Data extracts -
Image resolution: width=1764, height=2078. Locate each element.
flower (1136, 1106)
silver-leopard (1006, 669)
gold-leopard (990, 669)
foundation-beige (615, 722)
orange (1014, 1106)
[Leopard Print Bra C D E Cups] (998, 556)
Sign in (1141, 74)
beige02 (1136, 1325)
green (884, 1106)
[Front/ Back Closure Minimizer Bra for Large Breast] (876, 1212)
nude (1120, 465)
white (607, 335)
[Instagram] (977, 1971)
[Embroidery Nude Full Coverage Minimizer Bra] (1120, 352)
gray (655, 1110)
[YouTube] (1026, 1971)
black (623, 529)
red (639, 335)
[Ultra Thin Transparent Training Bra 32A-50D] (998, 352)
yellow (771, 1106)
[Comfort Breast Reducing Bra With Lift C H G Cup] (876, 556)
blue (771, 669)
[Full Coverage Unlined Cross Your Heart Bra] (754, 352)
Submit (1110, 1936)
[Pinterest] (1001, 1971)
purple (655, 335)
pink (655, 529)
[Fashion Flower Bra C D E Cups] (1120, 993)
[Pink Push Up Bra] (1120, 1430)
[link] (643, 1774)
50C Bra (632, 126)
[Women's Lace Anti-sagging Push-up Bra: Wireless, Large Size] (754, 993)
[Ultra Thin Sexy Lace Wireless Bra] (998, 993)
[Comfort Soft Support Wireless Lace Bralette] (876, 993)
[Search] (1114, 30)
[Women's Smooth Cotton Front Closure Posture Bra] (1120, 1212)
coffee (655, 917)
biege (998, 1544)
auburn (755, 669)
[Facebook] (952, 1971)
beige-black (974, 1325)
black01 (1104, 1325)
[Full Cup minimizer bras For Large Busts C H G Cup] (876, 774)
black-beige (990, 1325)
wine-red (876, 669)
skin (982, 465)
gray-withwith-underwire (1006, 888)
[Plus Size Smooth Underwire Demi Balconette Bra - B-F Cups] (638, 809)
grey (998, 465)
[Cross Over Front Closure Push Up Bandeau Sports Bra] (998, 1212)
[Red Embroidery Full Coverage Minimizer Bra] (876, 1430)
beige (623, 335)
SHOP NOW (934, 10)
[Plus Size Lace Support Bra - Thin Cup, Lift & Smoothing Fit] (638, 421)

Exercise instructions - Please output, exactly, the lines of the listing from the one containing "biege (998, 1544)" through the last, inclusive, and no other lines.

Result for this exercise -
biege (998, 1544)
auburn (755, 669)
[Facebook] (952, 1971)
beige-black (974, 1325)
black01 (1104, 1325)
[Full Cup minimizer bras For Large Busts C H G Cup] (876, 774)
black-beige (990, 1325)
wine-red (876, 669)
skin (982, 465)
gray-withwith-underwire (1006, 888)
[Plus Size Smooth Underwire Demi Balconette Bra - B-F Cups] (638, 809)
grey (998, 465)
[Cross Over Front Closure Push Up Bandeau Sports Bra] (998, 1212)
[Red Embroidery Full Coverage Minimizer Bra] (876, 1430)
beige (623, 335)
SHOP NOW (934, 10)
[Plus Size Lace Support Bra - Thin Cup, Lift & Smoothing Fit] (638, 421)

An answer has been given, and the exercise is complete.